• _TO DO_:
Rewrite the lines of the material from the line containing "Open the Create page" through the line containing "Looking at the screenshot, I should click(1216, 1005).", both included, as a numbered list with blank lines omitted.

--- Start of STORED ROWS ---

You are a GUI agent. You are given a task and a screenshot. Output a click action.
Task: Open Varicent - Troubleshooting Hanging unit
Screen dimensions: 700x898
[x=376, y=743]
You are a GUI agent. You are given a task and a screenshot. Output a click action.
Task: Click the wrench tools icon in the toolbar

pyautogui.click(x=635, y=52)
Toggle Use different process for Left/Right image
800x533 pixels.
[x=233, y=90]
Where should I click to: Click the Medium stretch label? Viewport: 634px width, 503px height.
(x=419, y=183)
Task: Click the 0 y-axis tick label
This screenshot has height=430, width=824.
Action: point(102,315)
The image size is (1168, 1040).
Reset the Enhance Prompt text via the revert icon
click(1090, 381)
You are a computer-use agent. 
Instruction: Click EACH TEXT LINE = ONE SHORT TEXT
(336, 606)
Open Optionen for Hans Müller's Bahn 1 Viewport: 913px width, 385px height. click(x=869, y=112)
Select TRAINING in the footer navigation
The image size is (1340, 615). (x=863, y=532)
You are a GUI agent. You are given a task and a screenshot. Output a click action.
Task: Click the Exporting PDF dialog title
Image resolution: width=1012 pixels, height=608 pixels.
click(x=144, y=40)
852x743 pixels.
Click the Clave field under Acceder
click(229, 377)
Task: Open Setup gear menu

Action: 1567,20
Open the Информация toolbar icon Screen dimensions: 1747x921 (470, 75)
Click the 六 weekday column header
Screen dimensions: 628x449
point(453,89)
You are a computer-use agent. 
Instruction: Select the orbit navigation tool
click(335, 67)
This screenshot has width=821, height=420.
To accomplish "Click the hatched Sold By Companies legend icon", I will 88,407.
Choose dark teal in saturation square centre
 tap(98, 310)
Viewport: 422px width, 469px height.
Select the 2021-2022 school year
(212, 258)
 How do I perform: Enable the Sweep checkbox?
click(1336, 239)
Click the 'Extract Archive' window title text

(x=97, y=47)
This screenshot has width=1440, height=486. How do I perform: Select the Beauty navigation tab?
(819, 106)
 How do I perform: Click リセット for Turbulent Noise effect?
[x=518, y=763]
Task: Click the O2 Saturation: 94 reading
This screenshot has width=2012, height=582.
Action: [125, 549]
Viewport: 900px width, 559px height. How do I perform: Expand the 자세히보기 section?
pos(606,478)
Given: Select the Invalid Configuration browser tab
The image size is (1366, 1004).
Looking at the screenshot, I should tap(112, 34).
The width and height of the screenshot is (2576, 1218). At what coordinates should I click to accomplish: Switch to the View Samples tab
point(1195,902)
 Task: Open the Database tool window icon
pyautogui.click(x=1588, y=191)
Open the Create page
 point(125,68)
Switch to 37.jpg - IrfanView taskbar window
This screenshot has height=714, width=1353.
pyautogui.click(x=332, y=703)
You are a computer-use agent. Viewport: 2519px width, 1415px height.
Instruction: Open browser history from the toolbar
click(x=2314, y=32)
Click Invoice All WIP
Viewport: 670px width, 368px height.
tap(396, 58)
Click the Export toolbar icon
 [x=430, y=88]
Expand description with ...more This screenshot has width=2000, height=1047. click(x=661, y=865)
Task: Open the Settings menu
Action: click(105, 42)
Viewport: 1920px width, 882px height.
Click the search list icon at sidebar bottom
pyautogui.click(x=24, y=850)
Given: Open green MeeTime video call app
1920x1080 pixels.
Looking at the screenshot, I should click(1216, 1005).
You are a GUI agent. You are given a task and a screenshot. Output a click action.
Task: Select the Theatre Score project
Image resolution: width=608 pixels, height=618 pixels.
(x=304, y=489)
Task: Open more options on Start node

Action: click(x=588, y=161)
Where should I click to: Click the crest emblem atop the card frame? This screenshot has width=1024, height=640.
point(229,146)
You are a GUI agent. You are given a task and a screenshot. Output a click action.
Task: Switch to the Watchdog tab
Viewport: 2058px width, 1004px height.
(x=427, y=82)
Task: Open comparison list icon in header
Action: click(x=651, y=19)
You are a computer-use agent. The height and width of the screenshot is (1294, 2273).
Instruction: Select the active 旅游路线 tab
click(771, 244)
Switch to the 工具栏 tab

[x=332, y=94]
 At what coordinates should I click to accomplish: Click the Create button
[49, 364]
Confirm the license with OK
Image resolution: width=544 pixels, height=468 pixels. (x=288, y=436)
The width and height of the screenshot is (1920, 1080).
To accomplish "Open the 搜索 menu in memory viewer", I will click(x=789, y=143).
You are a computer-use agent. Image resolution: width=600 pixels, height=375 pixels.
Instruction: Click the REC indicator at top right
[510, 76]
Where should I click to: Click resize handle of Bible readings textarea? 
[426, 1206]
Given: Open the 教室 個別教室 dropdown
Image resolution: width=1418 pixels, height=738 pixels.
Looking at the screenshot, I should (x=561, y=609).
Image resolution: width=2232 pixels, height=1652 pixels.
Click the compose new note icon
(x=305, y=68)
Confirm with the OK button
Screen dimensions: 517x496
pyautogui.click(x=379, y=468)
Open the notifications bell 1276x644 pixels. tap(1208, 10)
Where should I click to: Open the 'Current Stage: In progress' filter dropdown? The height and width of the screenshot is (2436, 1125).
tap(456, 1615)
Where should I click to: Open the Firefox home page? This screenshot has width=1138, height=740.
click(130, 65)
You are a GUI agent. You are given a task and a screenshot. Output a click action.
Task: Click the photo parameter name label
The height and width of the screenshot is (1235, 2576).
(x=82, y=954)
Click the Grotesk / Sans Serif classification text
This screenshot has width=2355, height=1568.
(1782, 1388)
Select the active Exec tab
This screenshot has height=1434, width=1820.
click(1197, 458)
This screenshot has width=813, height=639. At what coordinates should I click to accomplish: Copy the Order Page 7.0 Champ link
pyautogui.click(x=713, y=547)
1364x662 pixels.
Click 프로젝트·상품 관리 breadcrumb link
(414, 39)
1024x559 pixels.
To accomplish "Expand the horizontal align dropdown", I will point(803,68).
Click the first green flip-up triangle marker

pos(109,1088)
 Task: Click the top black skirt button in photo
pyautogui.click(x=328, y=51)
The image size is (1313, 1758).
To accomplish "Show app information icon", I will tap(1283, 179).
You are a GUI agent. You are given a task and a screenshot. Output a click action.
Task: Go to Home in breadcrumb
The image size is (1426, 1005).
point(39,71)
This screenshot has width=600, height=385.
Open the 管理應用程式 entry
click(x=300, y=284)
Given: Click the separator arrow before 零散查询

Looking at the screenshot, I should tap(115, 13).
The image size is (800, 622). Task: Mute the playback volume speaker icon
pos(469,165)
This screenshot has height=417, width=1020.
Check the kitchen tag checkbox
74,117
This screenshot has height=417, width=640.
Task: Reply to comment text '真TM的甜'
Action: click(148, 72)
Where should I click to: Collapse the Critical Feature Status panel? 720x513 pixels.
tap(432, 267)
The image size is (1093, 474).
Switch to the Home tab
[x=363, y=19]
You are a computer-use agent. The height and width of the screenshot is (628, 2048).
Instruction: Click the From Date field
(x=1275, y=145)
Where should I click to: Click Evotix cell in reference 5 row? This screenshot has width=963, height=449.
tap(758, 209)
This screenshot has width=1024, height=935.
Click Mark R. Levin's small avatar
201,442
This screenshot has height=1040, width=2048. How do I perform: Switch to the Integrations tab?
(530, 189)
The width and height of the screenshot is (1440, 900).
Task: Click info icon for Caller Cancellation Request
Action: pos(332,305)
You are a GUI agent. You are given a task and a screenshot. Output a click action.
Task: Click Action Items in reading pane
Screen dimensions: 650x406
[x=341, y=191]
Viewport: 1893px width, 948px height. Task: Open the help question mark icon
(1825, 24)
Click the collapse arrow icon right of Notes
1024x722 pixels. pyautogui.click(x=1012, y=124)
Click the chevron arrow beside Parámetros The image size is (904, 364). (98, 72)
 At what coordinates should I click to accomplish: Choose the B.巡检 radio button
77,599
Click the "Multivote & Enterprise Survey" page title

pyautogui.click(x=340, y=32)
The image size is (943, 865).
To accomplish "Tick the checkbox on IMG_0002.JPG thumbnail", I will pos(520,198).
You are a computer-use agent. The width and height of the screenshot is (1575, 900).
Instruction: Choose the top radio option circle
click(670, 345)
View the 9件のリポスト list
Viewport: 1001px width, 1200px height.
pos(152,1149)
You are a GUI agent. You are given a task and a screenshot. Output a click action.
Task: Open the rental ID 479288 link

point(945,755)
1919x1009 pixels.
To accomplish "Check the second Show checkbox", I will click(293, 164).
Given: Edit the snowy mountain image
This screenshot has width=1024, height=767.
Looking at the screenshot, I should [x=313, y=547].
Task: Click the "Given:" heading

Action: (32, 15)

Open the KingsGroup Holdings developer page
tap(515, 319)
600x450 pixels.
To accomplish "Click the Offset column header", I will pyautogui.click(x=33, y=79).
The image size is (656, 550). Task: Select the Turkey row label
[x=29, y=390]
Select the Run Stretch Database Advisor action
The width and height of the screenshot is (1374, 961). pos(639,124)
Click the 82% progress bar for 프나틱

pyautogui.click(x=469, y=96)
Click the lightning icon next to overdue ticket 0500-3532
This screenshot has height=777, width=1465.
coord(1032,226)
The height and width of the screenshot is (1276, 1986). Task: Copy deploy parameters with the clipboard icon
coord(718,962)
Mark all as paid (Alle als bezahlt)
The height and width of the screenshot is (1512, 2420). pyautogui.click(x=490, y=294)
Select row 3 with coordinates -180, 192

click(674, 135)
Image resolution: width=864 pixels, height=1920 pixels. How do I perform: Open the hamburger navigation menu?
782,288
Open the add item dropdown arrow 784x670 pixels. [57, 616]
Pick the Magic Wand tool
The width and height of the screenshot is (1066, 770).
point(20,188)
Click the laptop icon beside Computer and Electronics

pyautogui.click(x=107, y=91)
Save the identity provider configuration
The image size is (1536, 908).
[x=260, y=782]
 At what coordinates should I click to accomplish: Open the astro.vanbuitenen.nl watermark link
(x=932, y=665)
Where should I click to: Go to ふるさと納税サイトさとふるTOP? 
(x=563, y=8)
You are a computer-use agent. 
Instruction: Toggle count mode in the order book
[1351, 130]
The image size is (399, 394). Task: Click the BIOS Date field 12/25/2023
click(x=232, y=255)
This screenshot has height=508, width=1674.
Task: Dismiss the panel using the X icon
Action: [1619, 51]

--- End of STORED ROWS ---

• _WRITTEN RESPONSE_:
1. Open the Create page
2.  point(125,68)
3. Switch to 37.jpg - IrfanView taskbar window
4. This screenshot has height=714, width=1353.
5. pyautogui.click(x=332, y=703)
6. You are a computer-use agent. Viewport: 2519px width, 1415px height.
7. Instruction: Open browser history from the toolbar
8. click(x=2314, y=32)
9. Click Invoice All WIP
10. Viewport: 670px width, 368px height.
11. tap(396, 58)
12. Click the Export toolbar icon
13.  [x=430, y=88]
14. Expand description with ...more This screenshot has width=2000, height=1047. click(x=661, y=865)
15. Task: Open the Settings menu
16. Action: click(105, 42)
17. Viewport: 1920px width, 882px height.
18. Click the search list icon at sidebar bottom
19. pyautogui.click(x=24, y=850)
20. Given: Open green MeeTime video call app
21. 1920x1080 pixels.
22. Looking at the screenshot, I should click(1216, 1005).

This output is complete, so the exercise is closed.